Die Gutscheinregelung ist fragwürdig

Die von der Bundesregierung vorgeschlagene Regelung, Ticketinhaber mit Gutscheinen statt mit Erstattungen abzuspeisen, ist unausgewogen, wenig effektiv und kurzsichtig. Stattdessen sollten notleidende Anbieter direkte Unterstützung erhalten und die Kosten auf die Allgemeinheit umgelegt werden.

Um Reiseanbieter, Konzertveranstalter, Musikschulen usw. vor Rückzahlungen zu schützen, die sie in die Zahlungsunfähigkeit treiben könnten, strebt die Bundesregierung eine Gutscheinregelung an. Demnach sollen betroffene Anbieter anstelle eine Erstattung einen Gutschein ausstellen können, der für gleiche oder andere Leistungen des betreffenden Anbieters eingelöst werden kann. Wer den Gutschein bis Ende 2021 nicht eingelöst hat, hat danach einen Anspruch auf Erstattung des Geldes. Wem die Vorenthaltung der Erstattung „angesichts seiner persönlichen Lebensumstände unzumutbar ist“, soll auch schon vorher Anspruch auf Erstattung haben.

Das Anliegen, die betroffenen Anbieter vor Illiquidität zu schützen, ist fraglos berechtigt. Die vorgeschlagene Regelung ist aber aus mehreren Gründen verfehlt:

  1. Anstatt die Lasten der Krise nach einem prinzipiengeleiteten Verfahren fair umzulegen, werden willkürlich die Inhaber von Konzerttickets oder von Abos von Fitnessstudios als Kreditgeber verpflichtet, und zwar weitgehend unabhängig von Ihrer finanziellen Belastbarkeit.
  2. Es ist zwar eine Ausnahmereglung für Härtefälle z.B. für solche Menschen vorgesehen, deren Einkommen in der Krise weggebrochen ist, aber diese Regelung dürfte für alle Betroffenen extrem aufwändig und streitanfällig sein. Zudem kann sie Anspruchsberechtigte vor das moralische Dilemma stellen, entweder auf der Auszahlung zu bestehen und damit den Ruin des Anbieters wahrscheinlicher werden zu lassen, oder aber darauf zu verzichten und selber an die finanzielle Belastungsgrenze zu kommen.
  3. Die Regelung verschiebt die Finanzsorgen der Anbieter lediglich in die Zukunft. Wenn die Gutscheine in einigen Monaten eingelöst werden, fehlen dann eben zu dem Zeitpunkt die entsprechenden Einnahmen. Wenn ab 2022 Gutscheine massenweise ausgezahlt werden müssen, entstehen dann eben Liquiditätsprobleme. Es ist zwar durchaus eine gewisse Entlastung für die betroffenen Anbieter, wenn sich diese Einnahmeausfälle bzw. Erstattungen auf einen längeren Zeitraum verteilen, aber bei Anbietern mit einem beträchtlichen Corona-bedingten Defizit wird das zu wenig sein, um eine finanzielle Notlage abzuwenden.
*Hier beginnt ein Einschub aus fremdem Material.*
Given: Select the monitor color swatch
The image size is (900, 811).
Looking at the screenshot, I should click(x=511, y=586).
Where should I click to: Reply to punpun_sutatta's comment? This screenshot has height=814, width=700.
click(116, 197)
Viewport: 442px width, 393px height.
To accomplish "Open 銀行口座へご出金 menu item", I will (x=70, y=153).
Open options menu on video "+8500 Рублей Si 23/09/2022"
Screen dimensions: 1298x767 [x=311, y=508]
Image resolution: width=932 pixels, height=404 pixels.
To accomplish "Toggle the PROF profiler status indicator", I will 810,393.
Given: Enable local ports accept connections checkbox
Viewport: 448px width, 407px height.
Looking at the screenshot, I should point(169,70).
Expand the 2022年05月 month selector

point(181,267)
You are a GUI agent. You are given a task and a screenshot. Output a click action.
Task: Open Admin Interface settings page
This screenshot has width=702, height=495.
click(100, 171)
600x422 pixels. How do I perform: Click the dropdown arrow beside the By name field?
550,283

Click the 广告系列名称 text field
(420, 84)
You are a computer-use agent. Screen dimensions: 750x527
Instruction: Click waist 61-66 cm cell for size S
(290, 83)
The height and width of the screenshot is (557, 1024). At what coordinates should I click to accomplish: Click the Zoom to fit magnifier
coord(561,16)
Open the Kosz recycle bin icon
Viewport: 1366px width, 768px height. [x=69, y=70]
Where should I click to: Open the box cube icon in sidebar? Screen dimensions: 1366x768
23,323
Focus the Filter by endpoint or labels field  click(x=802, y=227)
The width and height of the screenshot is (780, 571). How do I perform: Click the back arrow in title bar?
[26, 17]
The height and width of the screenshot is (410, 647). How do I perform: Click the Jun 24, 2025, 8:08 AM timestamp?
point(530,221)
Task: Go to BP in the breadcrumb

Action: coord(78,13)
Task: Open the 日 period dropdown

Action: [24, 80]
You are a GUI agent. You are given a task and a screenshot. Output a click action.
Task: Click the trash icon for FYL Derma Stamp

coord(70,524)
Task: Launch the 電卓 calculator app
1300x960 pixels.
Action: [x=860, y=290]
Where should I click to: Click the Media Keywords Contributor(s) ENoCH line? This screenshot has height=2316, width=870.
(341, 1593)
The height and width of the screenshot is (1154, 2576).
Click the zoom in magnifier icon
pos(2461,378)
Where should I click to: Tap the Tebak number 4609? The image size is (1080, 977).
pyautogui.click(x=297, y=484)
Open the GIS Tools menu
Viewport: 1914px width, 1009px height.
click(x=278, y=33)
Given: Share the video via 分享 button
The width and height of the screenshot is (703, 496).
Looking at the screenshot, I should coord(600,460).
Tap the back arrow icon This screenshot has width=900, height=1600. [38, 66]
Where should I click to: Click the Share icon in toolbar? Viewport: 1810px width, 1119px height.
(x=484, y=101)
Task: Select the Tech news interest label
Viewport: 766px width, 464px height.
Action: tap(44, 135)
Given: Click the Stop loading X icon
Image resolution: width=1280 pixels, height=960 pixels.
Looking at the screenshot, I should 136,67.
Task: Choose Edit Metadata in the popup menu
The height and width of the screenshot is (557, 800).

Viel besser und konsequenter wäre es, den bestehenden Erstattungsanspruch der Ticketinhaber unangetastet zu lassen und zur Unterstützung der Anbieter diese mit öffentlichen Transferleistungen (also nicht nur mit Darlehen) so umfangreich zu unterstützen, dass sie nicht nur für die nächsten zwei Jahre liquide, sondern auf Dauer solvent bleiben. Das dafür erforderliche Geld könnte ohne weiteres durch eine progressive Sondersteuer auf Einkommen und Gewinne erhoben werden (oder evtl. auch durch eine in Teilen auf Spenden basierende Beteiligung, wie ich in einem anderen Beitrag ausgeführt habe). So wäre eine viel wirksamere Unterstützung der betroffenen Anbieter und eine faire Lastenteilung sichergestellt.